En lisant cette lettre, Edward avait accompagné chaque ligne d’un monologue de commentaires ; après l’avoir lue, il la laissa tomber, et ses bras tombèrent aussi de toute leur longueur, comme pour suivre la lettre. Cet homme intrépide, qui venait de lutter, sans pâlir, avec une armée de démons indiens, entre des ruines et des tigres, dans un carrefour de l’enfer, tremblait comme la feuille au vent, à la lecture d’une lettre de femme. Puis, comme il arrive à toutes les âmes fortes, il se retrempa vigoureusement dans un accès de courage viril ; il ramassa la lettre et se dit à lui-même, pour s’exciter mieux : « Allons secourir le pauvre Douglas ! »

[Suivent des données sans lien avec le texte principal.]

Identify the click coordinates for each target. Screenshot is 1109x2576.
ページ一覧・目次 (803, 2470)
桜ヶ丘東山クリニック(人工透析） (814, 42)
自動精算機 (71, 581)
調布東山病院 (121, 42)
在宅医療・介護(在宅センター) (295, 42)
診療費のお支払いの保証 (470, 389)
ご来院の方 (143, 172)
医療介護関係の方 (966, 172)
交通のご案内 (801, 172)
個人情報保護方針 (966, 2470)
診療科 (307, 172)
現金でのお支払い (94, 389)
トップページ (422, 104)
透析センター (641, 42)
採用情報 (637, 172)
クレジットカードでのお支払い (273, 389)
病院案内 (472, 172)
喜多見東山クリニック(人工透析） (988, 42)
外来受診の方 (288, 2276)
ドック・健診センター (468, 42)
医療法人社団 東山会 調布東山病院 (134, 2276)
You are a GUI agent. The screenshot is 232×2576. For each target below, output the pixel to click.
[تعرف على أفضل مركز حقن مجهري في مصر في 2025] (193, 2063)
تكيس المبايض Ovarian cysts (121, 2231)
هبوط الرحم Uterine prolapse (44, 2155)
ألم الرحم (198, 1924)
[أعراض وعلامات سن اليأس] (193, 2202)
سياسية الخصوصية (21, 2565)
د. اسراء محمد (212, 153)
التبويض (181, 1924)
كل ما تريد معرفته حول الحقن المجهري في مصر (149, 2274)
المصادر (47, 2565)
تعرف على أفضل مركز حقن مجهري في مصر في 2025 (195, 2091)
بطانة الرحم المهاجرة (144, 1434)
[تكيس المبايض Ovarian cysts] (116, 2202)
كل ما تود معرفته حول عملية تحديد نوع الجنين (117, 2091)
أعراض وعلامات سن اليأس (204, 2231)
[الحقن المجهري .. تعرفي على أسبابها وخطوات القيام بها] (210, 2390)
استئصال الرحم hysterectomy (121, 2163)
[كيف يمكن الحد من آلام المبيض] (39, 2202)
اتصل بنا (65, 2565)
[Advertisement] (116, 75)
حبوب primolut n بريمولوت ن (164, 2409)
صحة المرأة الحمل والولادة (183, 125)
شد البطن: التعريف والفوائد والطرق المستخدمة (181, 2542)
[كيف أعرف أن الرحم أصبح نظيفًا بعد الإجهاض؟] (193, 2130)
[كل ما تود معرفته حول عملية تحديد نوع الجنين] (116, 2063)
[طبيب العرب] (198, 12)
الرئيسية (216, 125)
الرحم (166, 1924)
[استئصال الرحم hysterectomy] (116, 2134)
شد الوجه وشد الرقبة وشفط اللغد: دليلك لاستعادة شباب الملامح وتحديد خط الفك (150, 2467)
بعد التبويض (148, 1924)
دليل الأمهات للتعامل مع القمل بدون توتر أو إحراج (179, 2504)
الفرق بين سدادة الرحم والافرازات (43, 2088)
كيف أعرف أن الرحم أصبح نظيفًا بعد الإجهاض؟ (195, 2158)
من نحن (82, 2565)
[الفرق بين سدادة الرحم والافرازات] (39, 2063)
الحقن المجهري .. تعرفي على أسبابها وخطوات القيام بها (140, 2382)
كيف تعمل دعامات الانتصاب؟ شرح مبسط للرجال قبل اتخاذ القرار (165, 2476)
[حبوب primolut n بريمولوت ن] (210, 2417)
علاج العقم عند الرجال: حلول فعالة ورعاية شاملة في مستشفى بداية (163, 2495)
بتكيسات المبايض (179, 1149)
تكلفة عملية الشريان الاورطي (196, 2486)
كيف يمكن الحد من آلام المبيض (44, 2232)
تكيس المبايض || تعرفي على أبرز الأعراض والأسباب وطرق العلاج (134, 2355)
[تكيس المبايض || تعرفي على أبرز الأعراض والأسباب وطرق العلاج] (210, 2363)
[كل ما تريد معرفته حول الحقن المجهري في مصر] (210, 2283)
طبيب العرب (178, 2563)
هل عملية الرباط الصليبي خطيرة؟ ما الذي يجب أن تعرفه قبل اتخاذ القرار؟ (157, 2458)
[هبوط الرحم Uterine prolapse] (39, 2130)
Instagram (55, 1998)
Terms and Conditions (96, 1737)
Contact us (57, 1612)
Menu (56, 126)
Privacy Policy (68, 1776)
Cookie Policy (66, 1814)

Le nabab, sa fille, le colonel Douglas et le comte Élona, se mettaient à table, lorsque Edward parut ; il salua de son plus gracieux sourire, et s’assit.

« Nous vous avons attendu, sir Edward, dit Arinda ; votre exactitude est en retard d’un quart d’heure.

— C’est que, miss Arinda, j’avais réglé mon exactitude sur ma montre ; vous savez que les montres ne servent qu’à dire l’heure qui n’est pas.

— Avez-vous reçu des lettres de Londres par le dernier paquebot, sir Edward ?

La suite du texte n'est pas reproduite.